Wide software spreads across multiple domains. More domains means  leaky abstractions and mapping software. 

Deep software focuses on a single domain. Perhaps it is an order book or a workflow execution engine. Deep software has a clear purpose and domain. Wide software does everything. 

Over time deep software converges on clean abstractions and easy to understand code. Wide software on the other hand is never finished. Wide software is naturally expansive. There is always a reason to add a new functionality to a voice assistant. And in fact there is no real barrier to entry. Adding a new functionality to a voice assistant is a net positive to the system as a whole. The negatives of adding a new domain are already baked in and many customers will enjoy the new functionality. 

Deep software can be finished. It can solve a problem in one domain and be done. Hadoop is an example. No one has heard about miraculous developments in HDFS this decade. Hadoop is essentially feature complete and in maintenance mode. In reality development continues, but is it really new stuff or refinements?

Wide software cannot be ‘finished’. Wide software is an infinite sinkhole. Adding more code makes the sinkhole more valuable so more code keeps getting added. There is no real way to ‘solve’ the problems of wide software. You can partition wide software such that each domain exists separately. But if you allow one domain to reference another, now you are back into the pit. 

Software Leviathans which I’ve discussed in another post (https://www.sledgeworx.io/software-leviathans/) are wide software. Supporting more domains typically increases the value of the leviathan as a whole. A voice assistant which can order dry cleaning is better than an assistant that can’t order dry cleaning. Overall there isn’t a trade off between the two. One has an additional ‘ability’ with no downside to adding that ability. You would have to make a voice assistant that only handled one domain to escape this constraint. 
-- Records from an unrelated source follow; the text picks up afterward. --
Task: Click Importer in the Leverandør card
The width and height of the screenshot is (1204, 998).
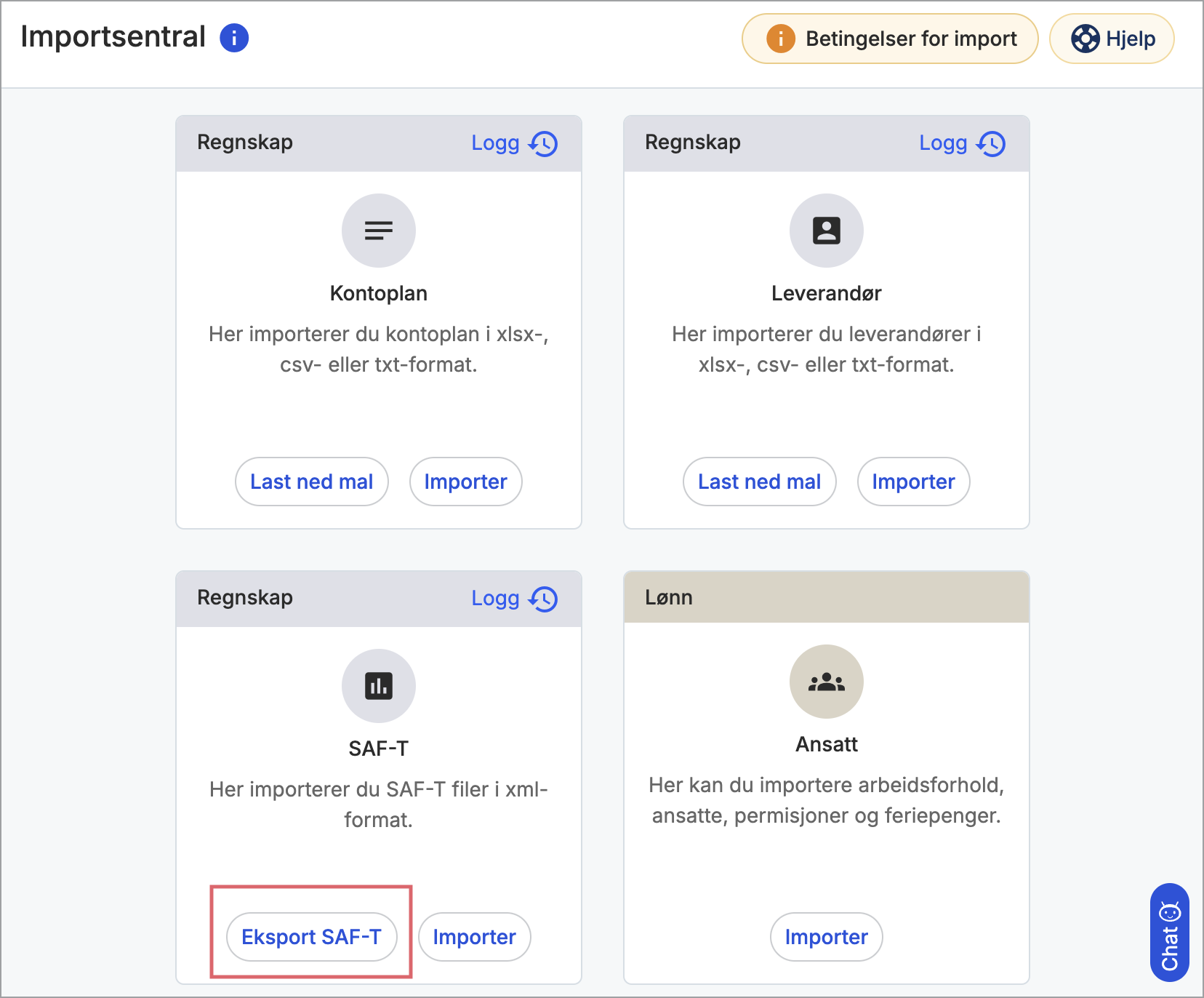Action: click(x=914, y=482)
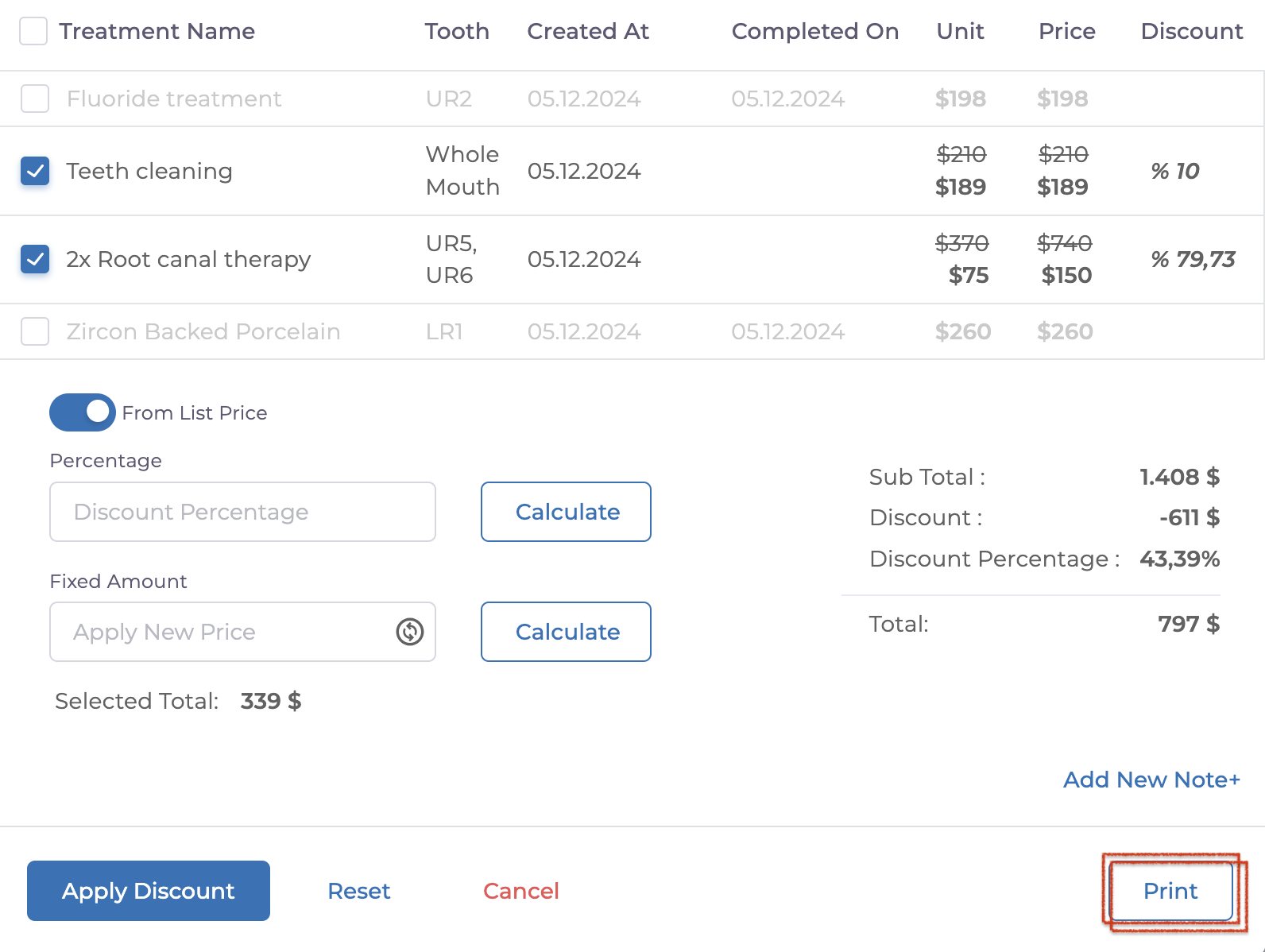This screenshot has width=1265, height=952.
Task: Select the Fluoride treatment checkbox
Action: [x=35, y=99]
Wide Software isn’t magical. Wide software does too many things to be incredible at any of them. Since there are countless features the team has to spend a lot of time making sure they don’t break anything. In software leviathans not breaking things is particularly difficult because nobody actually knows what all the features are. 

Since wide software is always being pushed to add something new. Energy and design focus are constantly shifted towards new features and problem domains. New domains expect old domains to support new features. 

Wide software suffers another problem which is that even if some domains in the project are invested in continually say music for example. Even if music functionality is iterated on again and again. That particular domain being awesome doesn’t change the flavor of the beast. It is still a ball of mud, dirt, rocks, etc.